Python and Environments

We mainly use Python 3.11+ versions and the tooling is continuously updated to allow for the newest updates. Do choose pyenv as your first environment management tool. We do not support anaconda. Install pyenv on your machine and create your project's virtual environment with:

pyenv install <python_version>
# to set 3.11 globally: pyenv global 3.11
pyenv virtualenv <python_version> <environment_name>
pyenv activate <environment_name>
pyenv deactivate
Feel free to refer to this guide for the extended setup, local vs global and managing multiple environments.

Tooling and Development

Most of the team works in Visual Studio Code editor.
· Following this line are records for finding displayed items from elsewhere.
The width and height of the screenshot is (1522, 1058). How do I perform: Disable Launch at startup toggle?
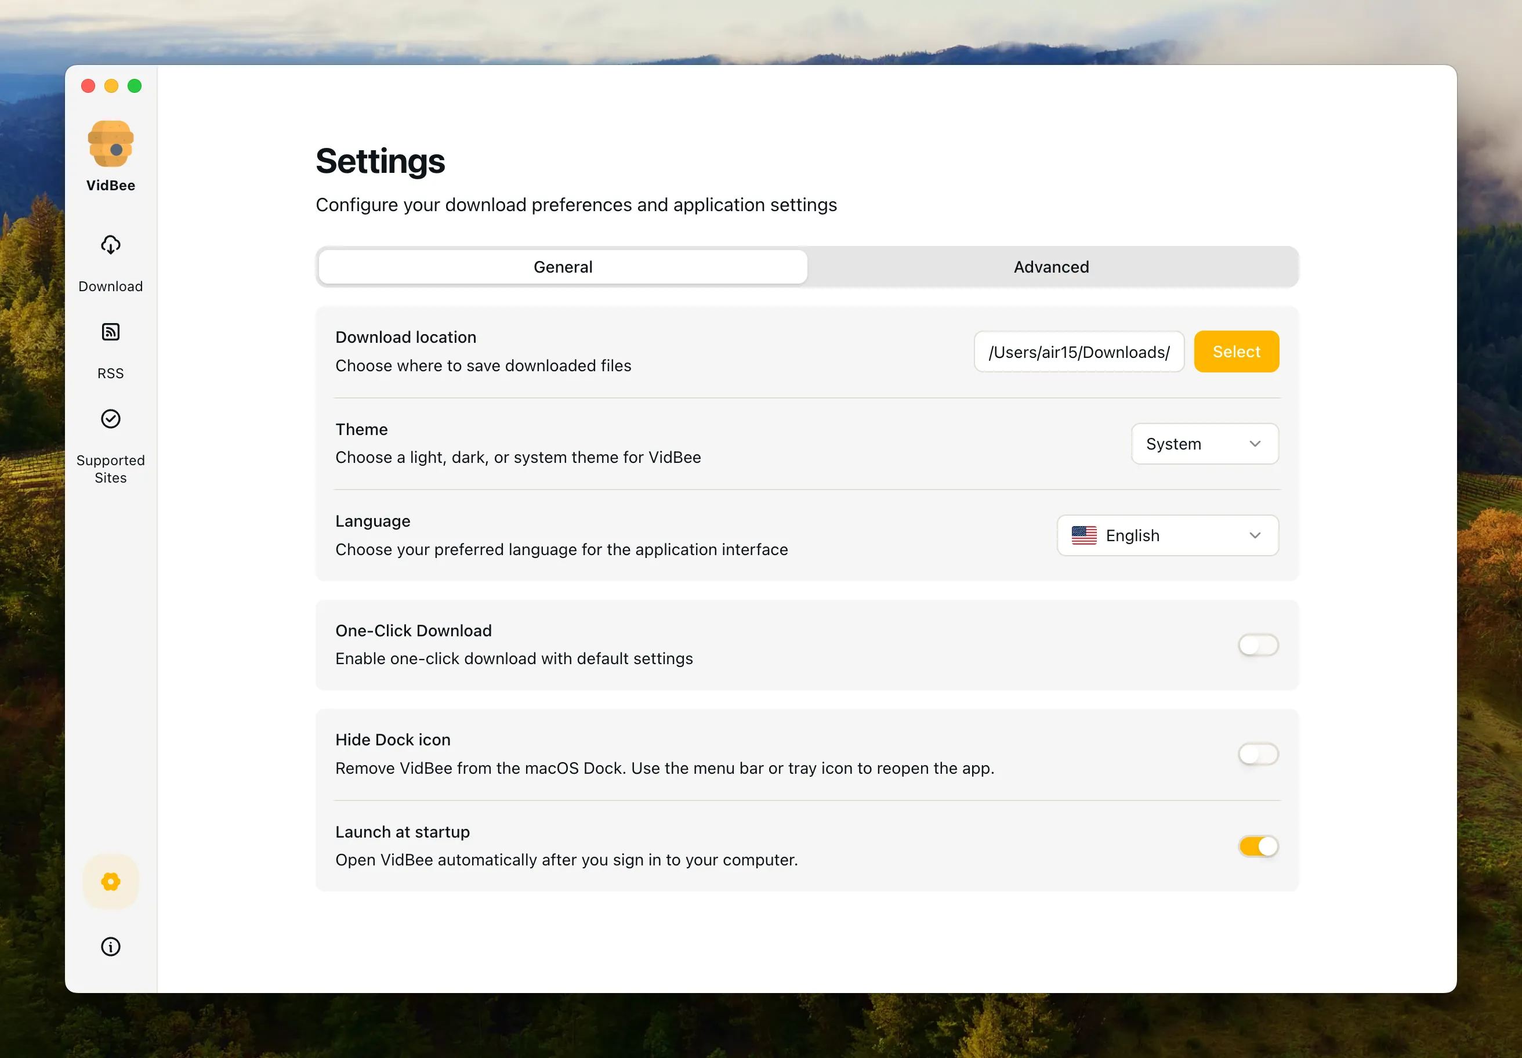pos(1258,846)
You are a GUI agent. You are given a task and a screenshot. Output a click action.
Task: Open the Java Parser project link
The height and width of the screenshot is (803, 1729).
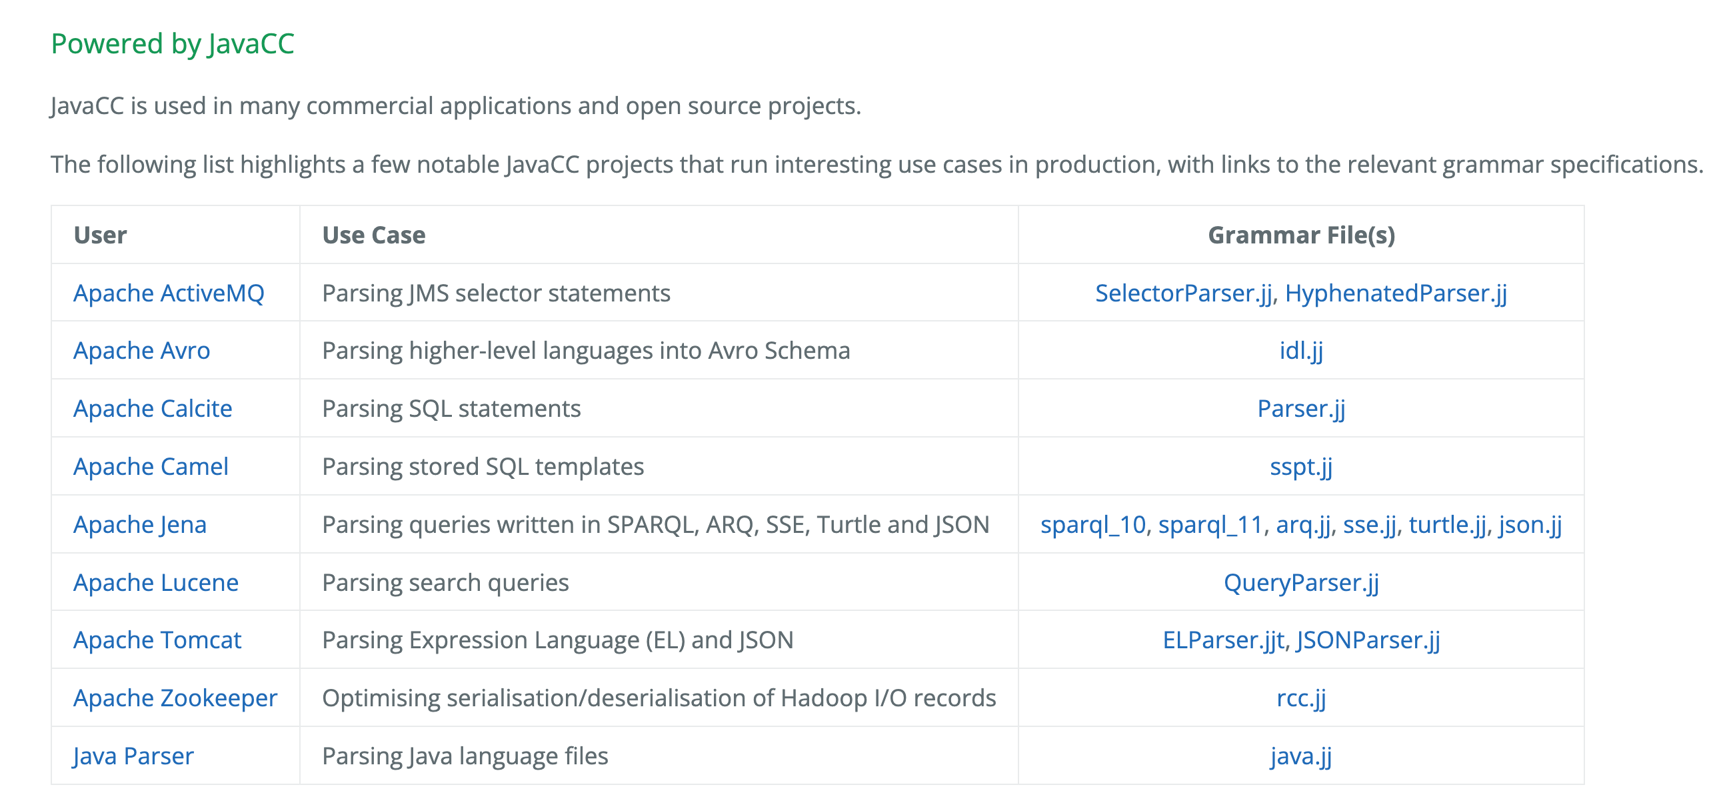tap(133, 757)

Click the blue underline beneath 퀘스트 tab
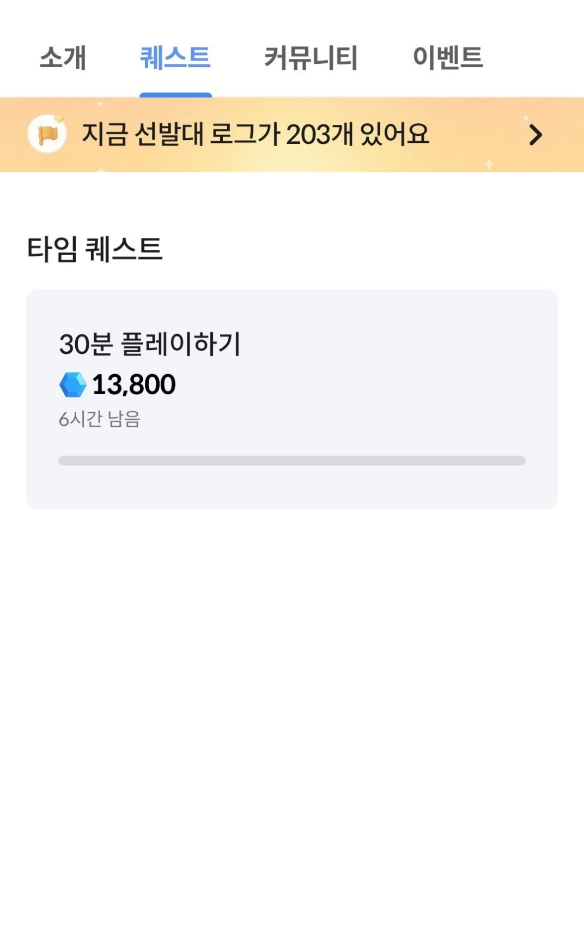[x=175, y=95]
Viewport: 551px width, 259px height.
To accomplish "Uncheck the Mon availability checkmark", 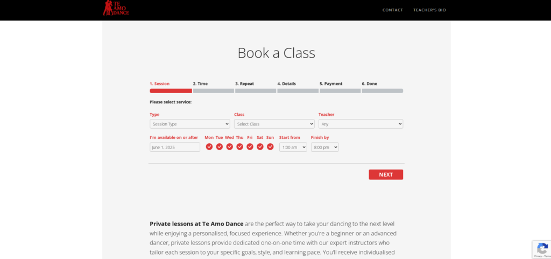I will click(209, 146).
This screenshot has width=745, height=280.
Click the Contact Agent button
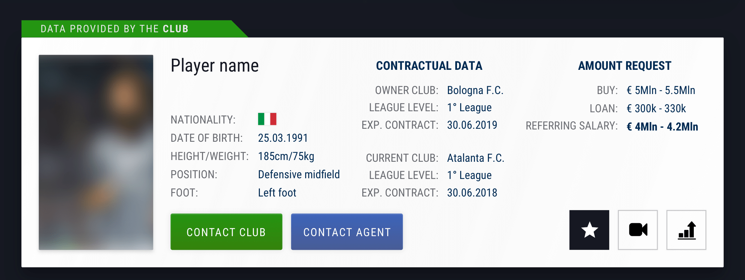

If that's your choice as well, consider adding following extensions: - autoDocstring for easier documentation writing. - black as a code formatter and isort for sorting imports.

Typing

Do use type hints and following styling: - Use normal rules for colons, that is, no space before and one space after a colon: text: str. - Use spaces around the = sign when combining an argument annotation with a default value: align: bool = True. - Use spaces around the -> arrow: def headline(...) -> str.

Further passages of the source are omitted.